We give a general hardness proof that (subject to a complexity assumption) no polynomial-time algorithm can give good performance (in the worst case) for SPARSE REGRESSION, even if it is allowed to include more variables than necessary, and even if it need only find an x such that Bx is relatively far from y.

This is joint work with Dean Foster and Justin Thaler  and was done when all coauthors were at Yahoo Labs.

Bio: After receiving a PhD from UC Berkeley, Howard Karloff taught at the University of Chicago and Georgia Tech before leaving Georgia Tech  to join AT&T Labs–Research in 1999.  He left ATT Labs in 2013 to join Yahoo Labs in New York, where he stayed till February, 2015. Now he does data science for Goldman Sachs in New York.

A fellow of the ACM, he has served on the program committees of numerous conferences and chaired the 1998 SODA program committee.

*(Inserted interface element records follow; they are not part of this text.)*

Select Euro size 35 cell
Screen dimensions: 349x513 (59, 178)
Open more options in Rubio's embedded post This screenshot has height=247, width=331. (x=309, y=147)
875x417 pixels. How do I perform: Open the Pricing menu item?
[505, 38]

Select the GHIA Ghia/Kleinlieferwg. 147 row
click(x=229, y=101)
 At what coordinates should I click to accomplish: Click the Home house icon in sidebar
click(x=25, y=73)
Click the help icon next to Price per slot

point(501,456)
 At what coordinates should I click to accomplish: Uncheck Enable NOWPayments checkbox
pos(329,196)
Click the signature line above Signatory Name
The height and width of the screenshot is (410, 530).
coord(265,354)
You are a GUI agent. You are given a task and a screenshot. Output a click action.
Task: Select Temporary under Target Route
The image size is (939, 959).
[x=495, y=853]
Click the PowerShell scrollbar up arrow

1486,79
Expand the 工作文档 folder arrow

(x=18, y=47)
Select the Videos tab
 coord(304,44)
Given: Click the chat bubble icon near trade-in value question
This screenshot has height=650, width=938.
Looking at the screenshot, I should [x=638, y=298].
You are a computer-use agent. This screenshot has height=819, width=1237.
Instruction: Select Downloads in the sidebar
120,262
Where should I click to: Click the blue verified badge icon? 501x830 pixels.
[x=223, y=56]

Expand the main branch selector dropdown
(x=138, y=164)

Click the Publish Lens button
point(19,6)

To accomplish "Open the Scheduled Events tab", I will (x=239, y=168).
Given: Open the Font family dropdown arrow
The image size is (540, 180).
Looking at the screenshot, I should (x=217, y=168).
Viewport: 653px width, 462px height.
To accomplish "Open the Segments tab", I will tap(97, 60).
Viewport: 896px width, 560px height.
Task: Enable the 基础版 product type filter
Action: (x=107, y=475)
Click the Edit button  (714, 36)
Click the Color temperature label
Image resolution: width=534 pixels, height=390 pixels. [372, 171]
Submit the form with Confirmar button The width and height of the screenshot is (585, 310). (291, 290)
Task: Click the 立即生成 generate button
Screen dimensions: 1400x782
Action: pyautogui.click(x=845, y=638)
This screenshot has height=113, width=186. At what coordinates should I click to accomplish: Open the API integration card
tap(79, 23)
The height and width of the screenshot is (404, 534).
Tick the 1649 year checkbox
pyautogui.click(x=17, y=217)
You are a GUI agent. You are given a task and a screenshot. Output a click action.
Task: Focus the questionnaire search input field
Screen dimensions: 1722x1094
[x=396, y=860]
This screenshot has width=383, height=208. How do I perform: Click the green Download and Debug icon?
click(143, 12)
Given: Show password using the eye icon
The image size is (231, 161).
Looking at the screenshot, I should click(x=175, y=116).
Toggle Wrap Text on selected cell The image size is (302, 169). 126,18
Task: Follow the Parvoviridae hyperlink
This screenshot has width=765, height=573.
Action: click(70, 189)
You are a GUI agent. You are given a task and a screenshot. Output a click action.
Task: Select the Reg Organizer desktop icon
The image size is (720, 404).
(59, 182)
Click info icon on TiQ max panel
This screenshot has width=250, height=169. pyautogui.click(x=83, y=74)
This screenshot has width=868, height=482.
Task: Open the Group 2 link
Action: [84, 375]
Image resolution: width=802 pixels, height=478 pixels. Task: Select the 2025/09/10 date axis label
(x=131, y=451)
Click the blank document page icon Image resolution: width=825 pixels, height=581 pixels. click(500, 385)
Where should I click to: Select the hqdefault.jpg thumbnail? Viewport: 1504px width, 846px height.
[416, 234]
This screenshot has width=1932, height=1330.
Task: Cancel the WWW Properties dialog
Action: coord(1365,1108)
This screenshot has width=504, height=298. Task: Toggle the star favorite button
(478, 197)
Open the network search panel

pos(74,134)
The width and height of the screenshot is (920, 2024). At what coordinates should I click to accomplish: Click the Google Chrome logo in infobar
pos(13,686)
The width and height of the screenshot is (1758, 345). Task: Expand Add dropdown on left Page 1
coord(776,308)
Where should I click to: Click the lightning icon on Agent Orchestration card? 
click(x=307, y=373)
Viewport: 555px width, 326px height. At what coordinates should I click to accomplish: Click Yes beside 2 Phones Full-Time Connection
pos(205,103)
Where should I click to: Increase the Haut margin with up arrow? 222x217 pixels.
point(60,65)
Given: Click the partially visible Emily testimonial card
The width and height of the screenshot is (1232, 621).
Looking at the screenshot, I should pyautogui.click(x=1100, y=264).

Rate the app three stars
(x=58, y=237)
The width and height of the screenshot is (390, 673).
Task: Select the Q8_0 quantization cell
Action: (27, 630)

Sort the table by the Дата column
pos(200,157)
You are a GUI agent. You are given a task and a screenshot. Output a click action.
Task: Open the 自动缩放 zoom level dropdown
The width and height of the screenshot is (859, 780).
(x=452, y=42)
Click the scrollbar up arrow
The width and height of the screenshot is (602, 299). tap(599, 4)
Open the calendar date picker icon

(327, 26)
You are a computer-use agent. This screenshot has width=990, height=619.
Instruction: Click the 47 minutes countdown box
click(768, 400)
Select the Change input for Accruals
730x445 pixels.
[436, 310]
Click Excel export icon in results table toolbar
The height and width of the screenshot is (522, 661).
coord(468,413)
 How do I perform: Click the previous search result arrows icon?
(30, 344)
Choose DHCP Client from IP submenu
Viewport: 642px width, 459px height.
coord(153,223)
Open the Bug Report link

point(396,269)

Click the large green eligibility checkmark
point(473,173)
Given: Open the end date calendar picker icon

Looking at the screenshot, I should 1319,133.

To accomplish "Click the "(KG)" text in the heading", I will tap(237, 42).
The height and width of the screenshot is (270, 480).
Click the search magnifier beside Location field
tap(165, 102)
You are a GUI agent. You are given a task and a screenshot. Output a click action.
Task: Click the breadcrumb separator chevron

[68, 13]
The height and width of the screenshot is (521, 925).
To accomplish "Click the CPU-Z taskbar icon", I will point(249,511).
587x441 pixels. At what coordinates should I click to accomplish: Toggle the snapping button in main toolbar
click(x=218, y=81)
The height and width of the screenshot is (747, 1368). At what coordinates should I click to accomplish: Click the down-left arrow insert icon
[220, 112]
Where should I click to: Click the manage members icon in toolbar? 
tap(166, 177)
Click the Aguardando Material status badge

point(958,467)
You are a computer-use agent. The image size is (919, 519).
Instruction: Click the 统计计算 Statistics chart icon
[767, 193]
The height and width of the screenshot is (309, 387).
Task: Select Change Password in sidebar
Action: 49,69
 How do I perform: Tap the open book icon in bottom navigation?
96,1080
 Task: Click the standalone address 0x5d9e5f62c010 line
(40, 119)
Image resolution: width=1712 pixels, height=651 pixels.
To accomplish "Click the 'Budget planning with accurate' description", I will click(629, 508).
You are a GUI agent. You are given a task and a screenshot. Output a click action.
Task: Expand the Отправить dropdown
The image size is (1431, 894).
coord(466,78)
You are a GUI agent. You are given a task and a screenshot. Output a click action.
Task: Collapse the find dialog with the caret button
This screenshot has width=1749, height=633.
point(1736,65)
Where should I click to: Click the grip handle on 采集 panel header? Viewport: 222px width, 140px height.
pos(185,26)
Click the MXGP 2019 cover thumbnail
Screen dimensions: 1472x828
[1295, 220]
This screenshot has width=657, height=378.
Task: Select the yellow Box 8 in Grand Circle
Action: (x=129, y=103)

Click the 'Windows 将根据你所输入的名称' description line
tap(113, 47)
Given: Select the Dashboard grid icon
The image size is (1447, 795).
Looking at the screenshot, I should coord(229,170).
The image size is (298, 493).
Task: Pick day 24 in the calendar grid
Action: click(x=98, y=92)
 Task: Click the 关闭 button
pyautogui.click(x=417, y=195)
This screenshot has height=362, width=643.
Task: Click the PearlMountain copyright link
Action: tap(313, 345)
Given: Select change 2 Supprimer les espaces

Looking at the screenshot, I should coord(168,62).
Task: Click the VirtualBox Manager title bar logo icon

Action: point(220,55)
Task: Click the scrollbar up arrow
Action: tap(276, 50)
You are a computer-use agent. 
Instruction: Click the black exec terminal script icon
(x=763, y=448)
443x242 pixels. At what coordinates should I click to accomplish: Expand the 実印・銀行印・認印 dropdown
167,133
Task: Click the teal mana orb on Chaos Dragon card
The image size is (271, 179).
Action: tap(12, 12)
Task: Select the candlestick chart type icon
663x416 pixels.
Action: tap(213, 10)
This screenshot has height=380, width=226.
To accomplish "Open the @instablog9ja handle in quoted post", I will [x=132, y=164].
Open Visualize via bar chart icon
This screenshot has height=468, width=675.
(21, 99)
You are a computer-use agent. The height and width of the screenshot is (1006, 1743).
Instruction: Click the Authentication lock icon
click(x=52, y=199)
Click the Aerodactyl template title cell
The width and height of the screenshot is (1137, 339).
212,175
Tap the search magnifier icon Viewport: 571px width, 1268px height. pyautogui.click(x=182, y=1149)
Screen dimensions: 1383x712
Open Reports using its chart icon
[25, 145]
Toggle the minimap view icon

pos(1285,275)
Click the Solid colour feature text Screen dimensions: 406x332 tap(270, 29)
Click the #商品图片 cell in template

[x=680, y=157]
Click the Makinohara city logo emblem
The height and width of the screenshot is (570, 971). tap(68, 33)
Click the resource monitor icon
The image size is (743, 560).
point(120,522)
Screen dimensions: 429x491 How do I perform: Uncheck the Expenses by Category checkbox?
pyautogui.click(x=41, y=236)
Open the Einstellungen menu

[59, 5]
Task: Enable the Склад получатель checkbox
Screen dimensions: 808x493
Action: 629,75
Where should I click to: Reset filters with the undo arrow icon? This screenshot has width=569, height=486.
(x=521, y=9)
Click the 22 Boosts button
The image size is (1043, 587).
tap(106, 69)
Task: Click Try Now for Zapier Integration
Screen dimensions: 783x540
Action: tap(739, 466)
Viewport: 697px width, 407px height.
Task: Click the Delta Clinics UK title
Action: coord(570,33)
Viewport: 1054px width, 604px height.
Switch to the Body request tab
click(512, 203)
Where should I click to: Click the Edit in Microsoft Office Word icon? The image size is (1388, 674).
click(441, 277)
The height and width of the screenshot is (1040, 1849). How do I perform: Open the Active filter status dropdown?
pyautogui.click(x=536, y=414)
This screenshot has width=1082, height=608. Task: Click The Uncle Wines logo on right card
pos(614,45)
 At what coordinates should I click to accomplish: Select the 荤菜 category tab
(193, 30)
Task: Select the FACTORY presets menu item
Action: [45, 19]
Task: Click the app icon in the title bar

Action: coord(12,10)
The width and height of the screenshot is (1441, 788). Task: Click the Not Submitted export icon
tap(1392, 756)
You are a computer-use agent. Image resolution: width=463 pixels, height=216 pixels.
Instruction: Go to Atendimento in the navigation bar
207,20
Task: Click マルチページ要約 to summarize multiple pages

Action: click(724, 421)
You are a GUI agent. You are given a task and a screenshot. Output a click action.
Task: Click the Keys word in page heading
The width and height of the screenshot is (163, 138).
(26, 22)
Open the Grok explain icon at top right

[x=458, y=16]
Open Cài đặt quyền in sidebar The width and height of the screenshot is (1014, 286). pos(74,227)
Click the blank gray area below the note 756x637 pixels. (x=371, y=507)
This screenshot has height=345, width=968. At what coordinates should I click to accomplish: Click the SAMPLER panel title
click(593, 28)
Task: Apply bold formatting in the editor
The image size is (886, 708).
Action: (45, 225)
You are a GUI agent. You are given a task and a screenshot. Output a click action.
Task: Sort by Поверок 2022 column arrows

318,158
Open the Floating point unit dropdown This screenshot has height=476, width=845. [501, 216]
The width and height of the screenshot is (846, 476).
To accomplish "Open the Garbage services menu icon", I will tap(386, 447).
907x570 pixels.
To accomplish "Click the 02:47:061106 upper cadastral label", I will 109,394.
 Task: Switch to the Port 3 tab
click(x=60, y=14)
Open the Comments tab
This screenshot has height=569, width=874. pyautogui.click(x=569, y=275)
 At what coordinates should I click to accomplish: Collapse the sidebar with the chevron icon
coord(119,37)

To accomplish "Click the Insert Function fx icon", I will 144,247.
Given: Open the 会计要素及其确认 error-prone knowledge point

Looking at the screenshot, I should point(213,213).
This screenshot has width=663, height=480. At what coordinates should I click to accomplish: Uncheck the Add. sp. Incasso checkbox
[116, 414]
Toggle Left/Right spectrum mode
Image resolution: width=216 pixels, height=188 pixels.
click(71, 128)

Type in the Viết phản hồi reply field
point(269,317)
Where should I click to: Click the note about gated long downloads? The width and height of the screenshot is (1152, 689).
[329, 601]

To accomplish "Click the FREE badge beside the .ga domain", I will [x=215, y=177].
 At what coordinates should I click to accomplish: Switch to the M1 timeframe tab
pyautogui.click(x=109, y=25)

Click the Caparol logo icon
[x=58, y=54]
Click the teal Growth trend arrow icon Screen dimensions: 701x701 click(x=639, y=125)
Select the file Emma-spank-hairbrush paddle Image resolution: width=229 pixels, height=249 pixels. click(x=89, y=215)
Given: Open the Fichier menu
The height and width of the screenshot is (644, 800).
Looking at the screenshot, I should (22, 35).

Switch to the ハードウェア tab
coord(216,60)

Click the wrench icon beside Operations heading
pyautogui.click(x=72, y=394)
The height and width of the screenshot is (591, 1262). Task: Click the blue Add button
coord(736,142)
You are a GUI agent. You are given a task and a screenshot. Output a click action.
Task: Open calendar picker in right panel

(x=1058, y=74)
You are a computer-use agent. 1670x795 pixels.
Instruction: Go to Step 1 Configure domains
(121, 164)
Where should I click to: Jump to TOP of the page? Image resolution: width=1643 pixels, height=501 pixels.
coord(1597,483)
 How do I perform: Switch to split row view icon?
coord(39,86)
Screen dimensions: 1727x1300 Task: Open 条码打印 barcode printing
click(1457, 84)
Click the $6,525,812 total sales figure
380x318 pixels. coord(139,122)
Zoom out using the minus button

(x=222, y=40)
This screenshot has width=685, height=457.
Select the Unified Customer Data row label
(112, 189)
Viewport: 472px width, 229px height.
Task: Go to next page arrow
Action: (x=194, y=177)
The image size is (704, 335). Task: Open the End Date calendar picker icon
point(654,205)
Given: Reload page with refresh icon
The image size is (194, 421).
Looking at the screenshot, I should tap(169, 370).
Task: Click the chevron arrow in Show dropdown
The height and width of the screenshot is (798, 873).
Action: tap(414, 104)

He is the author of numerous journal and conference articles and  the Birkhauser book “Linear Programming.”  His interests include  data science, machine learning, algorithms, and optimization.

See this and other events at the CDS website.

Liberty in CS MLFL, Thurs. Jan. 4 at noon

Online Data Mining PCA And K-Means

who: Edo Liberty, Yahoo! Labs

when: 12:00pm Thursday, 2/4

where: cs151
pizza: Antonio’s
generous sponsor: Yahoo!

Abstract

Algorithms for data mining, unsupervised machine learning and scientific computing were traditionally designed to minimize running time in the batch setting (random access to memory). In recent years, a significant amount of research is devoted to producing scaleable algorithms for the same problems. A scaleable solution assumes some limitation on data access and/or compute model. Some well known models include map reduce, message passing, local computation, pass efficient, streaming and others. In this talk we argue for the need to consider the online model in data mining tasks. In an online setting, the algorithm receives data points one by one and must make some decision immediately (without examining the rest of the input). The quality of the algorithm’s decisions is compared to the best possible in hindsight. Note that no stochasticity assumption is made about the input. While practitioners are well aware of the need for such algorithms, this setting was mostly overlooked by the academic community. Here, we will review new results on online k-means clustering and online Principal Component Analysis (PCA).

Bio

Edo Liberty is a research director and Yahoo Labs and leads its Scalable Machine Learning group. He received his BSc in Computer Science and Physics from Tel Aviv University and his PhD in Computer Science from Yale. After his postdoctoral position at Yale in the Applied Math department he co-founded a New York based startup. Since 2009 he has been with Yahoo Labs. His research focuses on the theory and practice of large scale data mining.